▶ Work to complete
Although the records contain pictures, print none of them; print exactly the lines from the one with "Advertising (139, 2515)" through the last line.

--- START ---

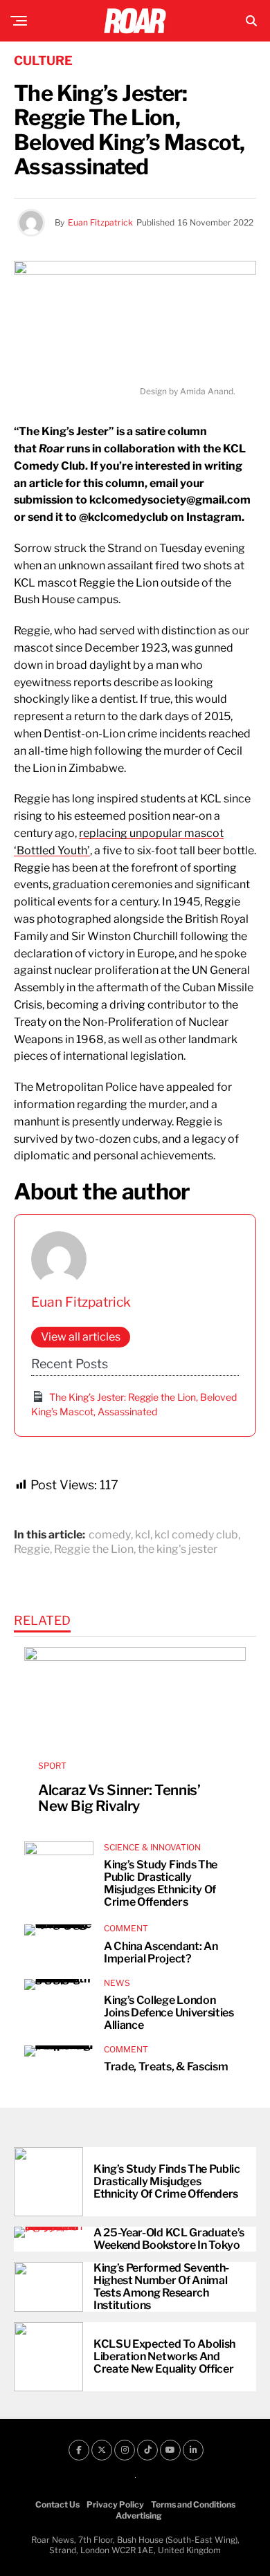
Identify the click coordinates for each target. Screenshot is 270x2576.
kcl (142, 1534)
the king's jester (177, 1549)
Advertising (139, 2515)
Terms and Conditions (193, 2504)
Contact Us (57, 2504)
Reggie (32, 1549)
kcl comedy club (196, 1534)
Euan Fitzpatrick (100, 222)
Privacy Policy (115, 2504)
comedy (110, 1534)
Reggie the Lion (94, 1549)
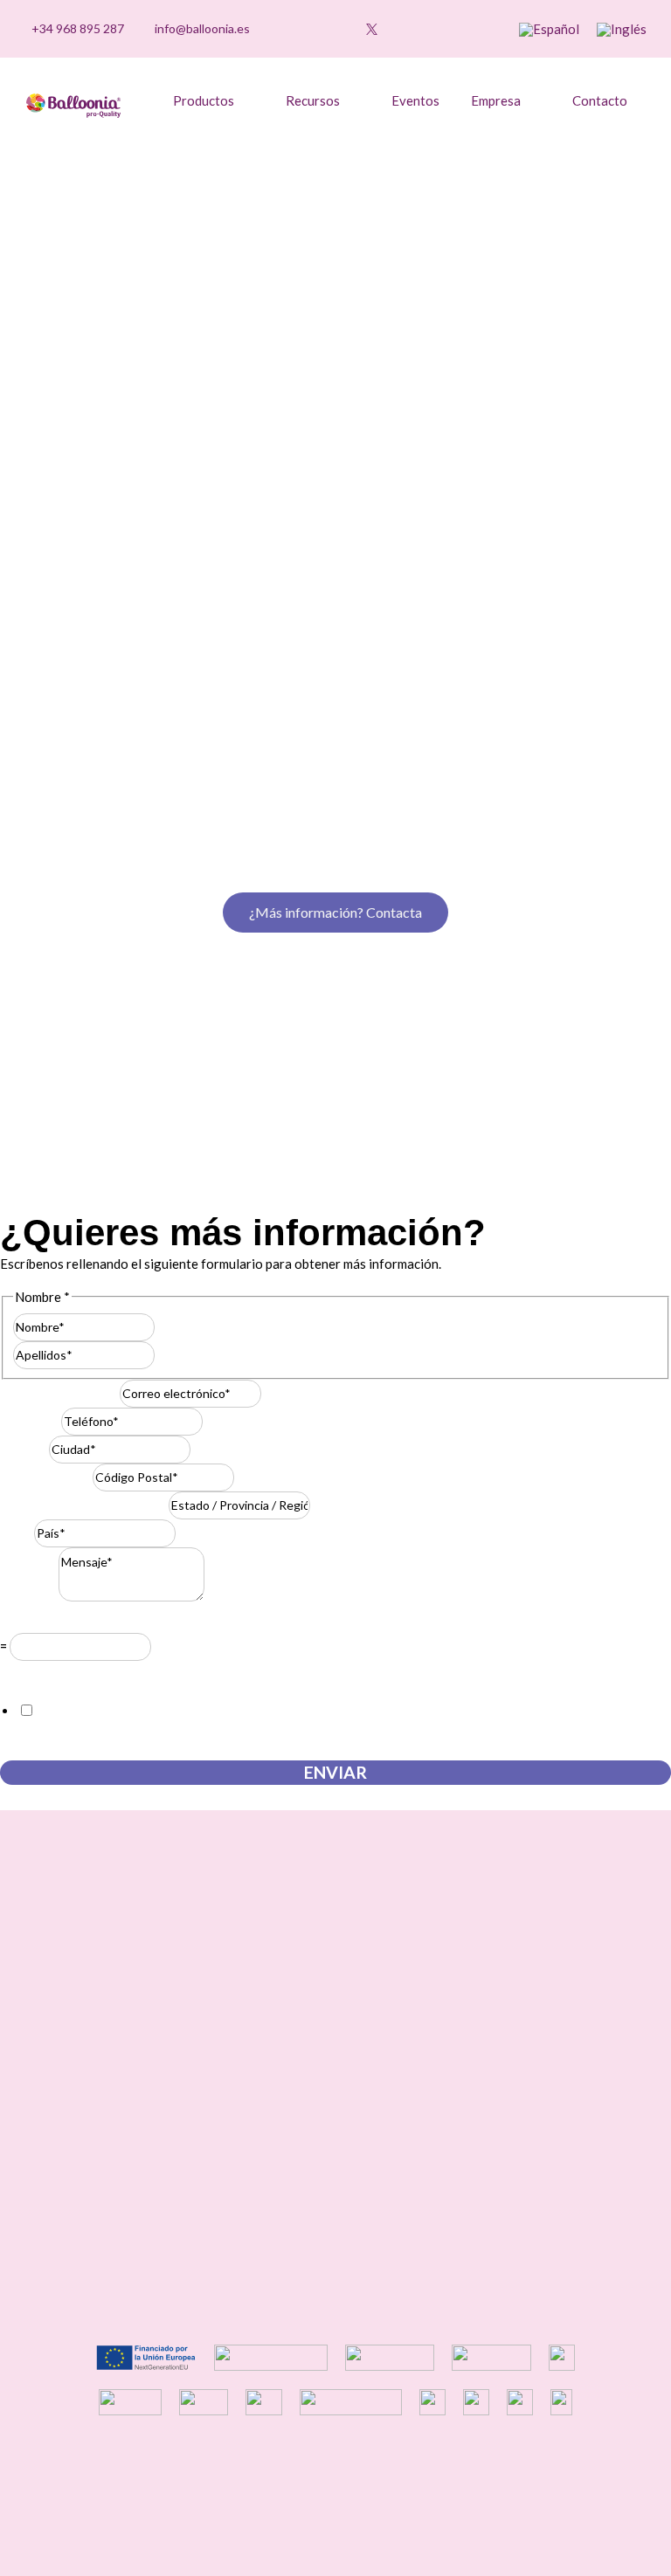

--- END ---

▶ Answer section
Advertising (139, 2515)
Terms and Conditions (193, 2504)
Contact Us (57, 2504)
Reggie (32, 1549)
kcl comedy club (196, 1534)
Euan Fitzpatrick (100, 222)
Privacy Policy (115, 2504)
comedy (110, 1534)
Reggie the Lion (94, 1549)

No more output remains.